The boy was somewhere. The last he remembered, Jacob had been playing with his toys in the living room. A television program was on, the screen filled with bright, puffy colors and rounded shapes. Jonathan was writing something on his computer. He was unsure now what it had been, but it was something, some effort to reach out and find that other life, the other self, that had escaped so long ago. Escape. He thought of that feeling – the tiger in its cage. The hunter held back, trapped, but always pacing, always watching for that moment when your back is turned. All was hunting, he thought. All was dealing some kind of death, small as a beetle, large as the world. In this life, he played a role. He worked his job, he paid the bills, he came home every night to the same thing, but it was not his. It never was.
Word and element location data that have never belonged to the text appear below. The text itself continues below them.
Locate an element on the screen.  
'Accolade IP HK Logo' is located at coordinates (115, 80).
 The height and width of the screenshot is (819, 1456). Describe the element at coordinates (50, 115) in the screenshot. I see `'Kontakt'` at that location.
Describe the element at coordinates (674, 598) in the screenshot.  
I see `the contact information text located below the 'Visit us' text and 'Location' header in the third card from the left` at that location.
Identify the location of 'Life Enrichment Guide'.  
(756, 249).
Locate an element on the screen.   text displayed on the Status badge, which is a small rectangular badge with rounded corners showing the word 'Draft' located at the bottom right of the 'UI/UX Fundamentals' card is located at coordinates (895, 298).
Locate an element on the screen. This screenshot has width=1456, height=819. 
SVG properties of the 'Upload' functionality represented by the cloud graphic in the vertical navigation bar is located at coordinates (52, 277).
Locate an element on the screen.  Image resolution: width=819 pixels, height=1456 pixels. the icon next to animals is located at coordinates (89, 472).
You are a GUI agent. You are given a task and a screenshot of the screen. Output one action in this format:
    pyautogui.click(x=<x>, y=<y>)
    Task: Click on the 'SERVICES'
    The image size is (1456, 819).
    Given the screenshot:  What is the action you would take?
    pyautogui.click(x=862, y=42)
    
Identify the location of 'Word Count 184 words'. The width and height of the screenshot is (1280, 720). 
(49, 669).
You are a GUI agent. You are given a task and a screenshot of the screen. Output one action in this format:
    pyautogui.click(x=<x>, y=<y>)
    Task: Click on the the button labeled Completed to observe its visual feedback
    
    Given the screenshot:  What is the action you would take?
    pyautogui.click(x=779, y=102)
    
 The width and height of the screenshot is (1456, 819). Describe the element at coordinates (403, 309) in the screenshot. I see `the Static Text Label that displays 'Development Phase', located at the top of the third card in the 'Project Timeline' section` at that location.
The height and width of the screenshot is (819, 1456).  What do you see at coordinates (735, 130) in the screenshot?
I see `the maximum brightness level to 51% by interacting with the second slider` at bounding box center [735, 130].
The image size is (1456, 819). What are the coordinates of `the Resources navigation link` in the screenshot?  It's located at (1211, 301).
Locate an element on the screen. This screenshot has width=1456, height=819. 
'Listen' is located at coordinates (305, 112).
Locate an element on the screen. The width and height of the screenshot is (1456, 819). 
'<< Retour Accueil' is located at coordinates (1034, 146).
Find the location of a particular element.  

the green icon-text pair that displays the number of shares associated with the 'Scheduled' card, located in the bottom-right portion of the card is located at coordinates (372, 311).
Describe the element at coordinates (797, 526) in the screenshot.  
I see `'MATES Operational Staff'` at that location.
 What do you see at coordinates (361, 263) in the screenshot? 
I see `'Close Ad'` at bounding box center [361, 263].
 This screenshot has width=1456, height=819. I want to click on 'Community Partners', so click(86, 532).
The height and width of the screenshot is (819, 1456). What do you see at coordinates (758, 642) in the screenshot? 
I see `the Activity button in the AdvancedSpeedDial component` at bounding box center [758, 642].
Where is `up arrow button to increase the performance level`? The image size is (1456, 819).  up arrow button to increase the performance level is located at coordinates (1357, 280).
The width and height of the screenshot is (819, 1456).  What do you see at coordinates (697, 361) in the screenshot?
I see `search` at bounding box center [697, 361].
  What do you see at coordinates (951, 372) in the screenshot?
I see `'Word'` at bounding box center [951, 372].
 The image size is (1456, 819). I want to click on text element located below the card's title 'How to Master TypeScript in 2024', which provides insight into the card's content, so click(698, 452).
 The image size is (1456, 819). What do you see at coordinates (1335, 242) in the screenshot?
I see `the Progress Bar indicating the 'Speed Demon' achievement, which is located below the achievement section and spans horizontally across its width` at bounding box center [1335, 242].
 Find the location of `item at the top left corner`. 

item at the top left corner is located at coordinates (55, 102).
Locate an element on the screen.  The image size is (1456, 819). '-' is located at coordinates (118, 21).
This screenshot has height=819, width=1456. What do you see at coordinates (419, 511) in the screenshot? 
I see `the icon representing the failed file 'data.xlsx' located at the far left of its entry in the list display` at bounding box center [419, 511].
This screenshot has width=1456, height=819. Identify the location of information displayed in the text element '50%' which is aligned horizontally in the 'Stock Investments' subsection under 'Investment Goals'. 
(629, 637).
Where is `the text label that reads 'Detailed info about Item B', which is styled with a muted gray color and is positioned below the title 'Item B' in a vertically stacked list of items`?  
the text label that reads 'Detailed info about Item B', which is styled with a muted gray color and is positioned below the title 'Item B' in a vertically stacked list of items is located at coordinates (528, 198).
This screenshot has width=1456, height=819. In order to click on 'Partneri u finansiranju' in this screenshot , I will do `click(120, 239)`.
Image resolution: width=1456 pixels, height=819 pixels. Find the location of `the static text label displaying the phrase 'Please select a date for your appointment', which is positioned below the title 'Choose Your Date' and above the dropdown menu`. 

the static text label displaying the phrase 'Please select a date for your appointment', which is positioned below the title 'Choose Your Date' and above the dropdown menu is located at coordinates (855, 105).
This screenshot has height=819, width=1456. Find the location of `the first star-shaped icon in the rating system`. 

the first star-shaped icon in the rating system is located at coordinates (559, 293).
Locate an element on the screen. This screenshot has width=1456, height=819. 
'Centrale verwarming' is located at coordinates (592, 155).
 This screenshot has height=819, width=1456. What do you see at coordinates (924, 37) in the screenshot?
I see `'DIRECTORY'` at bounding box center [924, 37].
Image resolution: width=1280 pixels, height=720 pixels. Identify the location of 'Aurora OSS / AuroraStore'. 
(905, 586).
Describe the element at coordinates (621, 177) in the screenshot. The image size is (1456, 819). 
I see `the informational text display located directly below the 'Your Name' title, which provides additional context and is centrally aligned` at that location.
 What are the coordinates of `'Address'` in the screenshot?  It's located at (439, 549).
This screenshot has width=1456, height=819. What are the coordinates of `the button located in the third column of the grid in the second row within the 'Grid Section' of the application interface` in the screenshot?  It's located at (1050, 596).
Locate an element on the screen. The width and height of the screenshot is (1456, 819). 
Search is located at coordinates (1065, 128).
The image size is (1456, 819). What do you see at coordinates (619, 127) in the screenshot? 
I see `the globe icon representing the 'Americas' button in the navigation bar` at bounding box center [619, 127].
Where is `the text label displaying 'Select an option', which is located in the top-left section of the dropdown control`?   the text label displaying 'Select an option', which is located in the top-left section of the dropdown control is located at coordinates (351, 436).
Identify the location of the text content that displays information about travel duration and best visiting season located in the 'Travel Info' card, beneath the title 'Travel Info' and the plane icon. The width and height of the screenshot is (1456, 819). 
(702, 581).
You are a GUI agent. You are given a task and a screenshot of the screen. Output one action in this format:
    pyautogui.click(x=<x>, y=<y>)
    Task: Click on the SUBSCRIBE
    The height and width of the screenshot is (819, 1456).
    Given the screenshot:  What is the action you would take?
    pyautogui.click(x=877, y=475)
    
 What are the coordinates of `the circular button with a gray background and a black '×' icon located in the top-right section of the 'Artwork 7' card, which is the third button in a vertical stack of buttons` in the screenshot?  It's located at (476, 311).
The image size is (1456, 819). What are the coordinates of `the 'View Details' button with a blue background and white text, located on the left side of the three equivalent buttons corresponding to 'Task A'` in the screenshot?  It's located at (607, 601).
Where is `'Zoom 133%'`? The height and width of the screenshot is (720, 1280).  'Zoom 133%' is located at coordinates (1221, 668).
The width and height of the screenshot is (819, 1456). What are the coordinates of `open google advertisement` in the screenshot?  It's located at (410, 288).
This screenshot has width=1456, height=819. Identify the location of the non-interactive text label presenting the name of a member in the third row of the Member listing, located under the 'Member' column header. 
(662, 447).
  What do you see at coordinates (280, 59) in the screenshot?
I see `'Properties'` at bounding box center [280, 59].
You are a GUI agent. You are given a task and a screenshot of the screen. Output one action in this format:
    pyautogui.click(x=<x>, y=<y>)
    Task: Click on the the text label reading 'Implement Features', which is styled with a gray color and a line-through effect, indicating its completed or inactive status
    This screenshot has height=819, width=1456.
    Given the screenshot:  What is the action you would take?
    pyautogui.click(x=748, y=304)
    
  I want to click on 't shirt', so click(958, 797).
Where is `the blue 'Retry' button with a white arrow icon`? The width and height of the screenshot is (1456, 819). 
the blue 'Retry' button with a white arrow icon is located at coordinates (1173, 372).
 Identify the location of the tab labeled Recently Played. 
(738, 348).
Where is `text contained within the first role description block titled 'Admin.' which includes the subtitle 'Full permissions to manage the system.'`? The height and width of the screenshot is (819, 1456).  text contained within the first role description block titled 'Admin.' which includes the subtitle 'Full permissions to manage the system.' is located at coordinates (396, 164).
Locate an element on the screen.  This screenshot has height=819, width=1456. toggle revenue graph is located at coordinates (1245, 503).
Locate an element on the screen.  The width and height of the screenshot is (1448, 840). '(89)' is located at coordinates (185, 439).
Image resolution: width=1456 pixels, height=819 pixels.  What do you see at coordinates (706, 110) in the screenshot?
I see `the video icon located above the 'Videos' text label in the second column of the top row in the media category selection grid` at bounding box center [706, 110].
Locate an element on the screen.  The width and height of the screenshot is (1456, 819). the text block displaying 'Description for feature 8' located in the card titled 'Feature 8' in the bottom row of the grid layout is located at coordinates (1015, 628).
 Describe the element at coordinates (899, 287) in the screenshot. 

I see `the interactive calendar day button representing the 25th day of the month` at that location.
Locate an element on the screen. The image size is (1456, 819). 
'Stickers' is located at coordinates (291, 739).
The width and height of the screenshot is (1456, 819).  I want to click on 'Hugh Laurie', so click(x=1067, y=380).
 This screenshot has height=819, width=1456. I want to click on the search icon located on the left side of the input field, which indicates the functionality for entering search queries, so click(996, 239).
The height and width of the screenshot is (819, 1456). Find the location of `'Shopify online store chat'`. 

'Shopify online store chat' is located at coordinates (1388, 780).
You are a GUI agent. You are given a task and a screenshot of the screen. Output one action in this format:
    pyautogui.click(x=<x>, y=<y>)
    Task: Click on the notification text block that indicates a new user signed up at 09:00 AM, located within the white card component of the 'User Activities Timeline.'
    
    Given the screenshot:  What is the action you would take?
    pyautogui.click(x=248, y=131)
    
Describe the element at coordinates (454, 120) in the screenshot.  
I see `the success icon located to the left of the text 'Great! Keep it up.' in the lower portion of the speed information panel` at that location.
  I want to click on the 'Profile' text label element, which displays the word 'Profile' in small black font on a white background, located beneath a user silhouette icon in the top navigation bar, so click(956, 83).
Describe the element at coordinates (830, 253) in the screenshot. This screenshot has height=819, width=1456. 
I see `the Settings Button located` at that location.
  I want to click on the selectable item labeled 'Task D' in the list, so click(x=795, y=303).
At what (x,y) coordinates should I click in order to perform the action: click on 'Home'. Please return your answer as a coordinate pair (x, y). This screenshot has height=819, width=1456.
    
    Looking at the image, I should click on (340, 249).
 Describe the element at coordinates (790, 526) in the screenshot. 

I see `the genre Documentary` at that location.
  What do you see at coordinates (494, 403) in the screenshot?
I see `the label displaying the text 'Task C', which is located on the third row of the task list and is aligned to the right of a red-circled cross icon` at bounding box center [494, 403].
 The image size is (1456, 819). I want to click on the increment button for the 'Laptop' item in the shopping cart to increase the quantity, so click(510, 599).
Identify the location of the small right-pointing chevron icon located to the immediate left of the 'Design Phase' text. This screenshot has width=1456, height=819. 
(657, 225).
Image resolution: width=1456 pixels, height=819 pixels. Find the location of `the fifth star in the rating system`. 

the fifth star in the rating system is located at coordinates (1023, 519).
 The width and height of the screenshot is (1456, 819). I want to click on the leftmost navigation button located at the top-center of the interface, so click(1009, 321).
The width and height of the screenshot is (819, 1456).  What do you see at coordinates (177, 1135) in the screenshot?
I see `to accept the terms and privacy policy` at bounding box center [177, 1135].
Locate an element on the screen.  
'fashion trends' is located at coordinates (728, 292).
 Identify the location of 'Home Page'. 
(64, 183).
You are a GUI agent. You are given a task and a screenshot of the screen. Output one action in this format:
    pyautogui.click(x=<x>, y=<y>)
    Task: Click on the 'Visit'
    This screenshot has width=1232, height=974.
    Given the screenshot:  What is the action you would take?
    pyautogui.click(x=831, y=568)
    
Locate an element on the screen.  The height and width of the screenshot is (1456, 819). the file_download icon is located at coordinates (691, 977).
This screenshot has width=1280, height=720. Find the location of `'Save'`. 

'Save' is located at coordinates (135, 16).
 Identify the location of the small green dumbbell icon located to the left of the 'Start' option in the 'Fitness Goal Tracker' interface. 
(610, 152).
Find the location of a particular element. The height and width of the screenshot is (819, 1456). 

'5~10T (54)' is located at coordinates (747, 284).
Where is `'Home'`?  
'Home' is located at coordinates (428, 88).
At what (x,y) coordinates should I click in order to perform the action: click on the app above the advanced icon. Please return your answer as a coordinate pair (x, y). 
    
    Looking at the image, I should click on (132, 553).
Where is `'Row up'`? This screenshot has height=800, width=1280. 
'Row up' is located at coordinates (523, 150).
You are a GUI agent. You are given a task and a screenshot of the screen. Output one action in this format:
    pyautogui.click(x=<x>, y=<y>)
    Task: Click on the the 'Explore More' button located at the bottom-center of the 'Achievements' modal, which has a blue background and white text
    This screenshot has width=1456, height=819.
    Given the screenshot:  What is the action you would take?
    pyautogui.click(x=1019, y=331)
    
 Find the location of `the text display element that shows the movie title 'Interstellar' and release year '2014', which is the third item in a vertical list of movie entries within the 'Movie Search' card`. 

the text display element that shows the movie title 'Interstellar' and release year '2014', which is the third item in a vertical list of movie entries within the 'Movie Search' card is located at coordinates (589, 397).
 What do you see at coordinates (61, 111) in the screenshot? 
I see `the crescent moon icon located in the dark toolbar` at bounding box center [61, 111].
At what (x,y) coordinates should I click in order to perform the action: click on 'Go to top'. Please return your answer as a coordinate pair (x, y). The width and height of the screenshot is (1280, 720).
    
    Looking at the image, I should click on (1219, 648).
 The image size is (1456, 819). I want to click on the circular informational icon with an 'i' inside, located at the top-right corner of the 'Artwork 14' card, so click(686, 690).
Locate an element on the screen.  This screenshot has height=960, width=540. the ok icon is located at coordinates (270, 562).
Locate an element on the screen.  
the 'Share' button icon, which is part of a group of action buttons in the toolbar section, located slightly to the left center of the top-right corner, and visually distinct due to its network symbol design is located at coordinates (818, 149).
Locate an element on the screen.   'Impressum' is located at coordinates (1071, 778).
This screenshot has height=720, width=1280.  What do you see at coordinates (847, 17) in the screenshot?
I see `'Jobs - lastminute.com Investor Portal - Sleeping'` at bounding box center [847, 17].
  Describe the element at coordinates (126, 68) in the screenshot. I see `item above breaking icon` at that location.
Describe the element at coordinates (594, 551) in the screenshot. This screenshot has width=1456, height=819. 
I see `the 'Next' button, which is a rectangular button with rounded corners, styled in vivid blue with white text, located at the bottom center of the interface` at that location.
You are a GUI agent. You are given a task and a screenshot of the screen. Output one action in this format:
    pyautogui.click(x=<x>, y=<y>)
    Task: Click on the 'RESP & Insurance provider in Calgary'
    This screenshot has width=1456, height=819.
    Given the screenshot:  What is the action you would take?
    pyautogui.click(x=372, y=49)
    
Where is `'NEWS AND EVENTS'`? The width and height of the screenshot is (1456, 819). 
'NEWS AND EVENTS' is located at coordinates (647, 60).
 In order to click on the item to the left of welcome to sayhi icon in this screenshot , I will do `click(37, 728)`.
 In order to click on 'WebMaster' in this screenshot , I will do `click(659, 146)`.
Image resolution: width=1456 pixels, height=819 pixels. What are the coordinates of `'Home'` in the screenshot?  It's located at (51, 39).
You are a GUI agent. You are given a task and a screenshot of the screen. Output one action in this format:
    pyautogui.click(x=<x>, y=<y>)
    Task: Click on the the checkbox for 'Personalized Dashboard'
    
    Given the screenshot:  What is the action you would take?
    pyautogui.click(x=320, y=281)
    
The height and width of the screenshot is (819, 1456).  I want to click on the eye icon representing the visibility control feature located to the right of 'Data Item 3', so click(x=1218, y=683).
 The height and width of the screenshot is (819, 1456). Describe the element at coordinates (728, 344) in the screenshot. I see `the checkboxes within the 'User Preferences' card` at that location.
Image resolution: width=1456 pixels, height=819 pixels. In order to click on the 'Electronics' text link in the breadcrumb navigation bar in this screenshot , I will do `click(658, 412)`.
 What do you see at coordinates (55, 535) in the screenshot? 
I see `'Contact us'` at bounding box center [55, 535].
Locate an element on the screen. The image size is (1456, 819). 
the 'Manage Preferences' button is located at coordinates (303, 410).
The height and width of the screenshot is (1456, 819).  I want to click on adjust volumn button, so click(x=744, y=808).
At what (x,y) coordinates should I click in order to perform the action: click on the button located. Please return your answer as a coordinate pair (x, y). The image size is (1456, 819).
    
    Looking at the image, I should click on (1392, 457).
It belonged to someone or something else. That night in the Gulch took it from him, led him down a path not of his own making. He was carried along by death and brought somewhere deep inside the forests of his soul to be sacrificed.
Even now, the memory of that day came in pieces of a half-remembered dream through the haze. He was suddenly in his home again, suddenly aware of the kitchen table where he sat with his laptop opened, suddenly aware the television no longer played that program with the shiny colors and singsong voices, suddenly aware that something priceless was missing.
The sliding glass door that led to the back porch, the backyard and the woods was half open. Outside air poured through, touched the back of his neck. He turned and looked for Jacob, but he was gone.
Jonathan stumbled to the door that day. The sun was bright. He looked in the yard, but Jacob was not there. He looked toward the darkened trees extending out behind the house, but saw nothing. He saw nothing and heard nothing. It was empty space, a void made of grass and trees and sun and air.